I’m a little surprised to see Keiko giggling with Yum-yum, their heads thrown back to catch the cold flakes on their tongues. Keiko always seems a little cooler, a little more detached, a little more grown-up; it’s easy to forget that she’s just a kid like the rest of us, even if, like Yum-yum, she had to grow up faster because her parents were taken by the FBI after Pearl Harbor.

“Bette! Can you believe it?” someone cries, startling me. “Snow!” Joe races up behind me, grabbing my mittened hands and swinging me around, laughing.
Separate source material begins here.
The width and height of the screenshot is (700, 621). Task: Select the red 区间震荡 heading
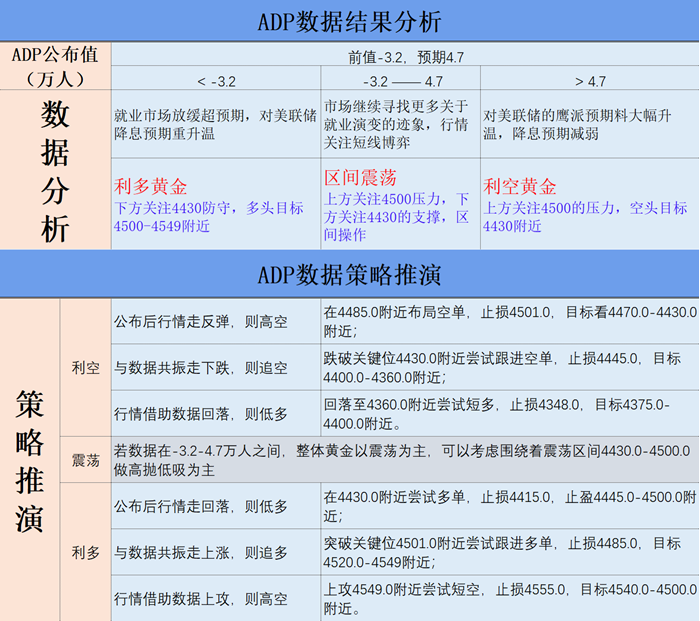[x=360, y=178]
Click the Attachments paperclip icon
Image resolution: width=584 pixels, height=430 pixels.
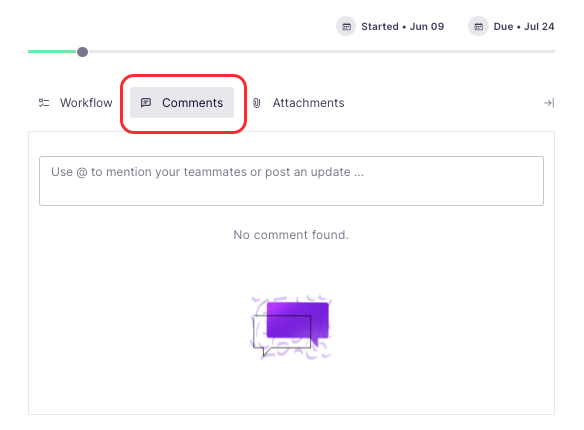[x=257, y=103]
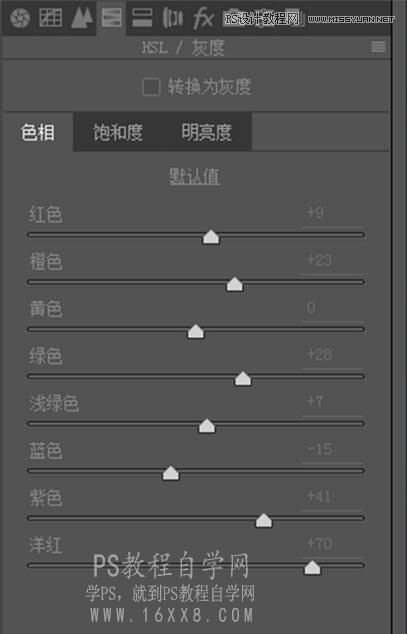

We spin in the snow as the barracks flash past us, blending in with the powdery sky, until he is the only thing in focus: his slick hair, his smile, his fingers on mine.
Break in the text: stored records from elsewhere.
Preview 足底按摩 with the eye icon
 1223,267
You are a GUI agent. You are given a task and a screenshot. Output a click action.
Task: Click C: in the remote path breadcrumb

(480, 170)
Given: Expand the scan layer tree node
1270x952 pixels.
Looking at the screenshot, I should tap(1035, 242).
We’re surrounded by kids on their way to school and adults without jobs stumbling from games of Go, but I truly believe at this moment that Joe and I are the only two people in the entire desert, the entire universe, even, whirling at the center while all of creation revolves around us.

Gradually, we slow, but the world continues to turn dizzily. He chuckles, steadying me in his arms as I lean against him, breathless.
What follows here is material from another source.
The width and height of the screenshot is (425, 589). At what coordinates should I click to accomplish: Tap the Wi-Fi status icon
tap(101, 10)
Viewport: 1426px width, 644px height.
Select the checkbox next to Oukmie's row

“Too bad the ‘Halloween Spook-tacular’ is canceled,” he says. “We could’ve done this properly, on the dance floor.”

Looking up at him, I bat my eyelashes. “You’ll have to ask me properly next time, Joe. Without your name on my dance card, I couldn’t guarantee that we’d even speak to each other the whole night.”

“Well, I can’t let that happen, can I?” He smiles. “Next ti—”

Splat! Something wet and cold smacks right into my bottom, utterly ruining my moment with Joe. Aghast, I turn, feeling my skirt, which is now covered in dirty, dripping sleet.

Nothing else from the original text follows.